Set task
Repeat word for word the portion of the entries below that begins with the line containing "Create a numbered list" and continues to the end of the entries.

Start Data entries

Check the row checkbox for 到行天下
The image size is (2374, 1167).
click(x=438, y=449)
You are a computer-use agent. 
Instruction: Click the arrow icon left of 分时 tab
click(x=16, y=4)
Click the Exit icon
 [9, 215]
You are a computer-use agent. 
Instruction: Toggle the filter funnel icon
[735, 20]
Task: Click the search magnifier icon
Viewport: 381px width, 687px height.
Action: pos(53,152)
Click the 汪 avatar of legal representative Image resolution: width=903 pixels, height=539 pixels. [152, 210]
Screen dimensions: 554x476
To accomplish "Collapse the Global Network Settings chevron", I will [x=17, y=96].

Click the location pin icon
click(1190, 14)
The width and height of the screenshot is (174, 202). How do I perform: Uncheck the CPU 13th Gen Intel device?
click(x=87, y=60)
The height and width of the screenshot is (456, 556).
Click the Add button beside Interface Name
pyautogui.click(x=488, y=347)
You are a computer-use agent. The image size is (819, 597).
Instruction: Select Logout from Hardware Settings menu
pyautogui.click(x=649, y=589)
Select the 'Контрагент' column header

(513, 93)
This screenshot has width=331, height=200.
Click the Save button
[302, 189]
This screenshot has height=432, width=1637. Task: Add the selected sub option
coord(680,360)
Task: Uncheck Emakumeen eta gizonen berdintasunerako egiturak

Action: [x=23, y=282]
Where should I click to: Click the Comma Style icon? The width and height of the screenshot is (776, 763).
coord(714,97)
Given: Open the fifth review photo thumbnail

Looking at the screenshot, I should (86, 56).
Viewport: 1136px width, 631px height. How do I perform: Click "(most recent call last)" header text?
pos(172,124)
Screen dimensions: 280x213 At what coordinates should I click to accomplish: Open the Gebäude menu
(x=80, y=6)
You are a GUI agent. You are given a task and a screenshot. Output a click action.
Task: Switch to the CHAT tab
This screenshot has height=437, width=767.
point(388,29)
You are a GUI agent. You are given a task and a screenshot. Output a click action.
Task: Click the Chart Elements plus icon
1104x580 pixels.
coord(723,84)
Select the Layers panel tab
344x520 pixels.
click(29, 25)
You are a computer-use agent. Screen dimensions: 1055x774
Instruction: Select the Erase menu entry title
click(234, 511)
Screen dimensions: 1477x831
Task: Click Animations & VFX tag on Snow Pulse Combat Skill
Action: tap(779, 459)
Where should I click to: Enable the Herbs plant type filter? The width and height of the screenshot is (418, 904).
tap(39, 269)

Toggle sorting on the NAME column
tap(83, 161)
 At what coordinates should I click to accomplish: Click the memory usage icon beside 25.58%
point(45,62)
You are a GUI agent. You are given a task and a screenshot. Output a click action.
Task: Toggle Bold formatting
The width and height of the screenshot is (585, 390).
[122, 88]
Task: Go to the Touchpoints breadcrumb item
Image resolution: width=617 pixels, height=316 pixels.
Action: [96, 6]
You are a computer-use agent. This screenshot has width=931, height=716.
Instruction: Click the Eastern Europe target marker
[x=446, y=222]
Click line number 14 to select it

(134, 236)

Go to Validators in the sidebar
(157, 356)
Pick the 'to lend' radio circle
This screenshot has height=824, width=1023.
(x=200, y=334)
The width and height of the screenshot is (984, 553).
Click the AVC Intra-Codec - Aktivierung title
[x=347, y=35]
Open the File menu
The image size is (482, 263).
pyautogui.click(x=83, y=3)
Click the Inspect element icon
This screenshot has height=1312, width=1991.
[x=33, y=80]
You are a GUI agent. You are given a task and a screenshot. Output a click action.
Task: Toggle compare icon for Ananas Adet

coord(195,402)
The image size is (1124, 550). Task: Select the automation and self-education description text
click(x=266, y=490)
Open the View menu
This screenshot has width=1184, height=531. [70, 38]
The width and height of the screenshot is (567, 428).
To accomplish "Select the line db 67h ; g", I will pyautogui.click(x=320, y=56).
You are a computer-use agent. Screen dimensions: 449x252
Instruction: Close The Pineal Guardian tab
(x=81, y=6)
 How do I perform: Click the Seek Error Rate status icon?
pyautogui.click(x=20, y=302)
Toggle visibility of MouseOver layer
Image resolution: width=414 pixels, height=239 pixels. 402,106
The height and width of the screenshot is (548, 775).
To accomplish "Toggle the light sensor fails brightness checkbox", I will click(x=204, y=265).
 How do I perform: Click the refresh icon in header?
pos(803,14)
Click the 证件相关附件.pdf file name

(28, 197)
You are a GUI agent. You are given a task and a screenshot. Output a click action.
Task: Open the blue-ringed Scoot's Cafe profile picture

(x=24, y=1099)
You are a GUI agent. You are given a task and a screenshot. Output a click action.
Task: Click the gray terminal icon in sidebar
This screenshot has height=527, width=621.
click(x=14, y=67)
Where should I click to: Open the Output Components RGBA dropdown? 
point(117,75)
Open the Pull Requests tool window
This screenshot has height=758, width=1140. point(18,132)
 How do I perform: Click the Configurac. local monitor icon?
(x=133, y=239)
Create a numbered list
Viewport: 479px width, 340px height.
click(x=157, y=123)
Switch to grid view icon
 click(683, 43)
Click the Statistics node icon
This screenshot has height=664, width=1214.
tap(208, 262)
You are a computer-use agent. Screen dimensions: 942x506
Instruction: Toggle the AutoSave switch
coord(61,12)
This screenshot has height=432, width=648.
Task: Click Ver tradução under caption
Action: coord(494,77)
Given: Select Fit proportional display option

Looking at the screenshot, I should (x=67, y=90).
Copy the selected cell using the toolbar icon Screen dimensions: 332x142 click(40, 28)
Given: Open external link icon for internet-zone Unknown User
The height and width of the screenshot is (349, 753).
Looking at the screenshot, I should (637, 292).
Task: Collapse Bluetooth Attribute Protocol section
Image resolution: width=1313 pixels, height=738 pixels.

End Data entries

Solution for this problem
Create a numbered list
Viewport: 479px width, 340px height.
click(x=157, y=123)
Switch to grid view icon
 click(683, 43)
Click the Statistics node icon
This screenshot has height=664, width=1214.
tap(208, 262)
You are a computer-use agent. Screen dimensions: 942x506
Instruction: Toggle the AutoSave switch
coord(61,12)
This screenshot has height=432, width=648.
Task: Click Ver tradução under caption
Action: coord(494,77)
Given: Select Fit proportional display option

Looking at the screenshot, I should (x=67, y=90).
Copy the selected cell using the toolbar icon Screen dimensions: 332x142 click(40, 28)
Given: Open external link icon for internet-zone Unknown User
The height and width of the screenshot is (349, 753).
Looking at the screenshot, I should (637, 292).
Task: Collapse Bluetooth Attribute Protocol section
Image resolution: width=1313 pixels, height=738 pixels.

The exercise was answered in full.